## DESCRIPTION OF THE TASK
Reproduce the passage on AI-assisted and automated verification attempts word for word.
===== SELECTION
87% saw AI-assisted or automated attempts to pass verification in the past 12 months
While large portions of respondents indicated suspected or confirmed AI misuse (35% and 32% respectively), an equally sizable group witnessed “automated/scripted behavior”. This is worth looking into because automated behavior doesn’t automatically mean attempted identity fraud, as discussed in the previous section.
Automated-looking behavior may come from fraud scripts, bots, or attack tools, but it may also come from password managers, accessibility tools, managed devices, support-assisted flows, or legitimate user-side automation. And the big risk here lies in treating every such identity signal as either harmless or fraudulent too quickly.
That’s why KYC teams must make sure their IDV systems and review teams can label the difference between legitimate assistance, suspicious automation, synthetic evidence, and confirmed abuse.
This also changes vendor evaluation: IDV providers must be asked how they detect AI-generated documents, deepfake media, injection attacks, replayed biometrics, and scripted sessions, but also how those findings are recorded for analyst review and audit.
==========
===== INFORMATION SUPPLIED
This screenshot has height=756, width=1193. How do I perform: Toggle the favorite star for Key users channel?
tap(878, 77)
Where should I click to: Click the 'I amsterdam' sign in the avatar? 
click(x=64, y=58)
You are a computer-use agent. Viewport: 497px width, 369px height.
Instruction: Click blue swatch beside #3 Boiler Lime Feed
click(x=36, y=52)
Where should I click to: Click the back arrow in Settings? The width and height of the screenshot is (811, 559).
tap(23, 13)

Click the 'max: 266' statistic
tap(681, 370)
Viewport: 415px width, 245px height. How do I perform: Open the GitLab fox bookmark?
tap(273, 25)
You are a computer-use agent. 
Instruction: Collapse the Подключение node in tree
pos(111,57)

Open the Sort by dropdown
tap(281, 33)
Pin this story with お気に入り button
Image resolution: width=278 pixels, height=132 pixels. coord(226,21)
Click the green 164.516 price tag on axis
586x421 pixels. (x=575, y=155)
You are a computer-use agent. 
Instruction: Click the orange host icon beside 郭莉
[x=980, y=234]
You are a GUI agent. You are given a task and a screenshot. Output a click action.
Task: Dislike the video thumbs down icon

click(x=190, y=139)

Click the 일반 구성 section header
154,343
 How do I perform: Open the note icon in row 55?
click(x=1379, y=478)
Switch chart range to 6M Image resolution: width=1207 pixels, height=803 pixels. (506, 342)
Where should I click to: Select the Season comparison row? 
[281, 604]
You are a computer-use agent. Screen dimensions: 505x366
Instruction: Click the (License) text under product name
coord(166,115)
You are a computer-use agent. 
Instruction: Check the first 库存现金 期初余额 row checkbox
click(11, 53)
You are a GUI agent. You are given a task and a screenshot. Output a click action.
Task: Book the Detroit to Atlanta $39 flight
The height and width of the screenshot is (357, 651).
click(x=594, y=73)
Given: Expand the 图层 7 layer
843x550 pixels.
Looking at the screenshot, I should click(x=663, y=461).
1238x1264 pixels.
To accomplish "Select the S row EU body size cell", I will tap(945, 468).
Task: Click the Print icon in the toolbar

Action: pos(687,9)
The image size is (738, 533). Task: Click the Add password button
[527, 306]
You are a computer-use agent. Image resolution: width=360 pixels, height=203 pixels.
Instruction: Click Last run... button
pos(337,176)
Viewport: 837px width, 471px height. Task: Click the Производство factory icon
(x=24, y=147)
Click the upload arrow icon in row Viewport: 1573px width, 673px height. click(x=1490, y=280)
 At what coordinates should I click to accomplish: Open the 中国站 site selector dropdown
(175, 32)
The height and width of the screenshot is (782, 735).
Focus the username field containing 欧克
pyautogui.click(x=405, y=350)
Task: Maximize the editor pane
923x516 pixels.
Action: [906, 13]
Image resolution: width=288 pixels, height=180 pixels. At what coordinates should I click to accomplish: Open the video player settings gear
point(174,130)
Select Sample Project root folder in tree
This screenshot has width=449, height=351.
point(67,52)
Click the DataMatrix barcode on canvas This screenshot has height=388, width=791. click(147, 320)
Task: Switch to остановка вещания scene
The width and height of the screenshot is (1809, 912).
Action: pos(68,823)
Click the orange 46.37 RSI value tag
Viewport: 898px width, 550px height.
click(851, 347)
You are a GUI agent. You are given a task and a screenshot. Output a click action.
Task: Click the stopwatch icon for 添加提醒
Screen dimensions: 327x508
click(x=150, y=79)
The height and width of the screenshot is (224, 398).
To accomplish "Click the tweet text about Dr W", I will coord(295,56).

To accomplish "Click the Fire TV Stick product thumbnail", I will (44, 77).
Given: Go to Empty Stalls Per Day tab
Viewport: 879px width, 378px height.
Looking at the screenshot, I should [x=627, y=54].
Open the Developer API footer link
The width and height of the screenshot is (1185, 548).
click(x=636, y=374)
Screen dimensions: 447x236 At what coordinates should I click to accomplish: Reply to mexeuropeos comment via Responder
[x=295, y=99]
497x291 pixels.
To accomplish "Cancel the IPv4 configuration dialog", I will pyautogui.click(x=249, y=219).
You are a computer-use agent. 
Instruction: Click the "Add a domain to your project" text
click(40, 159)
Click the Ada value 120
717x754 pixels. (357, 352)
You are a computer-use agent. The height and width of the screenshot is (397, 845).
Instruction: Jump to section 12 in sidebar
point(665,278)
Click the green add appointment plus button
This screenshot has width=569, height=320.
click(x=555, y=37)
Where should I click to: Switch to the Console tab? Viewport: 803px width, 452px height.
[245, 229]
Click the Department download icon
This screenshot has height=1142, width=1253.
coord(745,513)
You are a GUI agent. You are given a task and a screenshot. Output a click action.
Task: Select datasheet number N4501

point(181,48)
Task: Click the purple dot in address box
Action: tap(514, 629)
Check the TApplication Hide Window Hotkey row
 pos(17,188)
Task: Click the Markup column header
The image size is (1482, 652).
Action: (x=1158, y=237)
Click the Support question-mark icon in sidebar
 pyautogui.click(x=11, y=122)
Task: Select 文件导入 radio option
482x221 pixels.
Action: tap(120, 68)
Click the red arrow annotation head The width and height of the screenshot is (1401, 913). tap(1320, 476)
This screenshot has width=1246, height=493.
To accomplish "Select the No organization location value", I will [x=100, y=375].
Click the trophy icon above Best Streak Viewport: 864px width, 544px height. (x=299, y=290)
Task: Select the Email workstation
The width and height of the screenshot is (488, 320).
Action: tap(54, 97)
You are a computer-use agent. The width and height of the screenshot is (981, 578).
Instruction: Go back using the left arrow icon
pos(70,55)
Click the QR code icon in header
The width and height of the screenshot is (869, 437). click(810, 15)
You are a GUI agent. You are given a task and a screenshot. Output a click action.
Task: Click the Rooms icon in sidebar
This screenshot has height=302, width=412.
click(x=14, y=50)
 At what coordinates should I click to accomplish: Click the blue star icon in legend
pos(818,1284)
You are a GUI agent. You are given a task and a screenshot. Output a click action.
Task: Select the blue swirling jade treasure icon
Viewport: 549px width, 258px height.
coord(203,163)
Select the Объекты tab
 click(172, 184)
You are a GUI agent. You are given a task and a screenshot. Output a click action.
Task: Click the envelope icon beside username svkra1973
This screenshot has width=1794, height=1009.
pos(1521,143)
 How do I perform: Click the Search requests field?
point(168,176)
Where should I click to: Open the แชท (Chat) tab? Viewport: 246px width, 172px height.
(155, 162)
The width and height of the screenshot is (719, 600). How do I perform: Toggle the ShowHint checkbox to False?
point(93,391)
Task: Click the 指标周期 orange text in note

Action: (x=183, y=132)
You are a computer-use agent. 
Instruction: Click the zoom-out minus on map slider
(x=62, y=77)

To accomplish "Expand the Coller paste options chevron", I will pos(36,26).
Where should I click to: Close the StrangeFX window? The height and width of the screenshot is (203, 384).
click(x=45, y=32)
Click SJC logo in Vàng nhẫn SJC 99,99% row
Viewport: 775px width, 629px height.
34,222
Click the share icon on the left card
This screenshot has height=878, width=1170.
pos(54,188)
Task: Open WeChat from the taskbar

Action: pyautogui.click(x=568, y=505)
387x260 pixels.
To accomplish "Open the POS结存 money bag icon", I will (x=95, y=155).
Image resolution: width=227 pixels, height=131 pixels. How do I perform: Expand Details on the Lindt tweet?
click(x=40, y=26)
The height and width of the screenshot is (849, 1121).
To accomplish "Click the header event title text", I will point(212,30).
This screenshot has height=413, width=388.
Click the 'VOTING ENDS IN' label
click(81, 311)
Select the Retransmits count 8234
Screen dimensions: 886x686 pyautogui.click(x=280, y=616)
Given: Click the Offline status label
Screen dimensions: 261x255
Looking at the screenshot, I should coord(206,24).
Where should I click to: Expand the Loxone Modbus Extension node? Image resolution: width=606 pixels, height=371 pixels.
==========
## WRITTEN REPLY
87% saw AI-assisted or automated attempts to pass verification in the past 12 months
While large portions of respondents indicated suspected or confirmed AI misuse (35% and 32% respectively), an equally sizable group witnessed “automated/scripted behavior”. This is worth looking into because automated behavior doesn’t automatically mean attempted identity fraud, as discussed in the previous section.
Automated-looking behavior may come from fraud scripts, bots, or attack tools, but it may also come from password managers, accessibility tools, managed devices, support-assisted flows, or legitimate user-side automation. And the big risk here lies in treating every such identity signal as either harmless or fraudulent too quickly.
That’s why KYC teams must make sure their IDV systems and review teams can label the difference between legitimate assistance, suspicious automation, synthetic evidence, and confirmed abuse.
This also changes vendor evaluation: IDV providers must be asked how they detect AI-generated documents, deepfake media, injection attacks, replayed biometrics, and scripted sessions, but also how those findings are recorded for analyst review and audit.